Sècheresse : Penser le changement ou changer le pansement ?
Sècheresse : Penser le changement ou changer le pansement ?
Préambule : cet article date de près de 10 ans désormais. Nous étions dans les débuts de la permaculture "grand public" en France (toujours en avance, l'hexagone... ). Le contexte est intéressant car cet article a été de loin le plus lu et relayé à l'époque, tant il était d'avant-garde. Il est désormais semble-t-il un peu "désuet" devant la prolifération d'articles et de vidéos. Mais trop d'info tue l'info : c'est pourquoi je le laisse à disposition car les bases sont là, et le reste peut sembler superflu. En revanche, je met le lien ici de l'article "le doute m'a butte", bien plus récent, qui est en quelque sorte une mise à jour de ce dernier. Avec un retour de plusieurs années d'expériences sur les buttes.
On les voit fleurir un peu partout, elles représentent une vraie révolution dans notre relation au sol et notre façon de cultiver. Symboles par excellence de l’agroécologie mais surtout de la permaculture (avec la poule), elles n’en sont pourtant qu’un élément parmi d’autres. La butte de permaculture représentent l’antithèse du jardin à la papa : un espace riche et vivant, résistant à la sécheresse, à l’excès de pluie, un espace multidimensionnel extrêmement productif qui peut même être auto-fertile. L’observation et l’imitation de la Nature nous ouvre de nouvelles portes délivrées du travail du sol, des intrants chimiques et du pétrole, pour une agriculture non plate, non linéaire, vivante et qui crée de la fertilité. Explications.
C’est Emilia Hazelipp qui semble avoir importé la culture sur butte en France. S’inspirant des travaux de Fukuoka (et oui, encore lui) et de Marc Bonfils, elle a créée ce qu’elle appelle les jardins « synergétiques » : sous forme de buttes, sans travail du sol, systématiquement recouvert de paille, des « chemins de culture » aux formes rondes et serpentiformes ou gambades joyeusement une armée de canards coureurs se délectant des limaces.
Mais quels sont les avantages de cette culture étrange qui demande pourtant un gros travail de mise en place?
– limiter l’enherbement,
– limiter l’évaporation de l’eau et donc de presque supprimer l’arrosage (hors plantation bien sûr),
– fournir régulièrement tout au long de l’année la fertilité à la butte par humification (décomposition par la faune du sol) de la couche de mulch,
– protéger cette fameuse microfaune et son cortège de bactéries, champignons et autres arthropodes du gel, du soleil, du dessèchement et de l’érosion. La terre reste humide et meuble.
Robert Morez, ingénieur agronome est un ancien du CIEPAD (Carrefour international d’échanges de pratiques appliquées au développement), et un pionnier de l’agroécologie.

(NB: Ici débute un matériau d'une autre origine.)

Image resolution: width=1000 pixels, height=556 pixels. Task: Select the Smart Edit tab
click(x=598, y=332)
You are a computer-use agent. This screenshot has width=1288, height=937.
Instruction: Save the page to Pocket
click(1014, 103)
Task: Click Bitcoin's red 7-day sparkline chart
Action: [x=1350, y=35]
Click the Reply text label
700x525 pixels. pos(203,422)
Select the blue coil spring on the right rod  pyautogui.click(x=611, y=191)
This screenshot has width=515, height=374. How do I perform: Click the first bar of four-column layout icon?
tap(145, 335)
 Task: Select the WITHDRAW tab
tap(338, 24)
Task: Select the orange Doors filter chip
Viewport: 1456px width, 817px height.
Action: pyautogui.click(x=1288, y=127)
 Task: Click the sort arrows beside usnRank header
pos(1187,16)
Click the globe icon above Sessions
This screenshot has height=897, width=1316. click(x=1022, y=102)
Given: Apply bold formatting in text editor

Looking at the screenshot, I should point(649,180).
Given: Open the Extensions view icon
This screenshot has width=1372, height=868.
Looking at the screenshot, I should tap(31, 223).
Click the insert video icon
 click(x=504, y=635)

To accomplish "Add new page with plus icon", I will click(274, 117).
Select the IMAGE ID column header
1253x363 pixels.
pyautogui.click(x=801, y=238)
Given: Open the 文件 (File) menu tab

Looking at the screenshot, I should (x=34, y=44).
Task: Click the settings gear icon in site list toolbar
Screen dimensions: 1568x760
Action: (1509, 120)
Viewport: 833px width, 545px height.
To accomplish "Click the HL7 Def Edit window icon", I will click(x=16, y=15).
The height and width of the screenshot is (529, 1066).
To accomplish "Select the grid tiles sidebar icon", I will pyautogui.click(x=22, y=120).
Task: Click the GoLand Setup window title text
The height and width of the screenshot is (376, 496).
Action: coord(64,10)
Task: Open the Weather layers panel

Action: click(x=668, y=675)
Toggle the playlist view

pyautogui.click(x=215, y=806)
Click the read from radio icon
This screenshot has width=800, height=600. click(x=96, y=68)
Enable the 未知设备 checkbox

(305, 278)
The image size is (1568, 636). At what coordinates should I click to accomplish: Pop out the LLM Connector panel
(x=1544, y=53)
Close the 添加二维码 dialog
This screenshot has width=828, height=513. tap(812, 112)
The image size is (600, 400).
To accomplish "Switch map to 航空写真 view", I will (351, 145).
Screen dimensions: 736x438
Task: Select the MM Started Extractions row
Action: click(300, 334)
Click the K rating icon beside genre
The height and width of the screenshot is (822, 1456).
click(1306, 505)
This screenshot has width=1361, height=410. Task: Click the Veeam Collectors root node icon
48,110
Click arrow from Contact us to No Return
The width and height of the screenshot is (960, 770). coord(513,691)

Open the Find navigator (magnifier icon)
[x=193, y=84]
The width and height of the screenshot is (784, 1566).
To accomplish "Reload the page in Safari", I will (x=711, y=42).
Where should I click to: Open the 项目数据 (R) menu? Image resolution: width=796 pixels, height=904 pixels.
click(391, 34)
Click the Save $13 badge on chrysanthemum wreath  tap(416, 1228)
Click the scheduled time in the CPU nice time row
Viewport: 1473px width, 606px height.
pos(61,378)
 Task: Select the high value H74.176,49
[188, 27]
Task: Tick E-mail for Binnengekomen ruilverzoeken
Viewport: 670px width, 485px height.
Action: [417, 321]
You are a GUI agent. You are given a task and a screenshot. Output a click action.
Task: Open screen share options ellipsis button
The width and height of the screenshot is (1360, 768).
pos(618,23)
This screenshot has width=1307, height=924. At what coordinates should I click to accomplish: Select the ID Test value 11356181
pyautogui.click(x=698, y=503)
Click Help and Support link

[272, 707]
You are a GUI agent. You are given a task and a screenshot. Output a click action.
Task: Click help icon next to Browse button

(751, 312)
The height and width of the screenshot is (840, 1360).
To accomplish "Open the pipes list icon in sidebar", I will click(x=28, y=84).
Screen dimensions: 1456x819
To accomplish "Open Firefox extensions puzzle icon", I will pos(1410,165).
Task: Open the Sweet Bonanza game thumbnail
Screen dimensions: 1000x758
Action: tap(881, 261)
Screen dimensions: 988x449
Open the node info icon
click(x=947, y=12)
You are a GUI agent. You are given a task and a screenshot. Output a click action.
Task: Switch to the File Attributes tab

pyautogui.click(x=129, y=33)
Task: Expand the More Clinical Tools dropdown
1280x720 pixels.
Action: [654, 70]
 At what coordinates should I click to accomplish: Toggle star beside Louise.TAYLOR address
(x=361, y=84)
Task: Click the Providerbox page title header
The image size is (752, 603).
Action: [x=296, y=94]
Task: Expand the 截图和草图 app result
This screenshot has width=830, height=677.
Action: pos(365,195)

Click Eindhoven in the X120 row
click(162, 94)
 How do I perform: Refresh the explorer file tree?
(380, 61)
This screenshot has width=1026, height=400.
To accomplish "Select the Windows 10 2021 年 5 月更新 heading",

Il a notamment beaucoup travaillé à l’internationale avec Pierre Rabhi. J’ai eu la chance d’être son étudiant à Terre et Humanisme sur le thème des buttes autofertiles.
Le principe vient de la vitesse de décomposition et de la nature des éléments produits lors de la décomposition de différentes couches. Il en résulte un effet « starter » assez impressionnant ainsi qu’une fertilité très importante pendant plusieurs années, due à la dégradation des éléments plus grossiers. Elle peut durer jusqu’à 4 ans.
On veillera au départ a installer plutôt des plantes exigeantes (solanacées, courges) pour optimiser les premiers temps d’hyper-fertilité! En voici la recette :
Et ne pas oublier le sel : entre chaque couche, saupoudrer un peu de cendres ou de terres (matières minérales, poudre d’os, …)
Résultat : une forte économie d’eau, une forte production. Le sol retrouve son niveau original après quelques mois (voire années).
La réalisation d’une butte autofertile le long des courbes de niveau en direct de chez moi, et tout ça en 51 secondes :
A ne pas confondre avec les buttes en « lasagnes » (ou lasagna bed), peut-être plus courantes, qui sont une juxtaposition de couches d’éléments riches en carbone (foin, feuilles sèches, BRF) et d’éléments riches en azote (tonte de pelouse, déchets de cuisines, feuilles vertes). Le principe est sensiblement le même (auto fertilité, paillage en carton) mais est plus rudimentaire.
Voir le livre de Jean Paul Collaert « L’art du Jardin en Lasagnes«
Ici, la fertilité de la butte de permaculture est délivrée carrément par des troncs, branches préalablement coupées quelques mois ou années auparavant. Les nutriments organiques sont délivrés ici par de gros éléments qui mettront plusieurs années à se décomposer. On peut dire qu’on est là dans du vrai « durable ». Au fur et à mesure que les troncs vont se décomposer, les racines des plantes au-dessus vont s’implanter plus profondément dans la butte pour y puiser toujours plus d’éléments fertiles.
Avec un peu de chance (ou d’insémination de spores) on peut même avoir des champignons en même temps que les légumes!
Attention de privilégier du bois déjà bien décomposé car on risque une faim d’azote carabinée (les aficionados du BRF connaissent ça très bien).
Un très bon site en anglais (mais avec des zolis photos et des croquis :)) pour expliquer cette technique : http://www.richsoil.com/hugelkultur/
Le grand vulgarisateur de cette technique est Sepp Holzer l’autrichien. Ce sont chez lui plusieurs hectares en montagne qui sont cultivés et aménagés par cette technique. Je ne saurais que trop conseiller ses excellents ouvrages. Il est de loin un de mes mentors, un autodidacte pragmatique. Un vrai terrien pour qui la tête et les mains sont indissociablement liés...
Donc, avec tout ça, plus de questionnements : donnons du relief à nos jardins!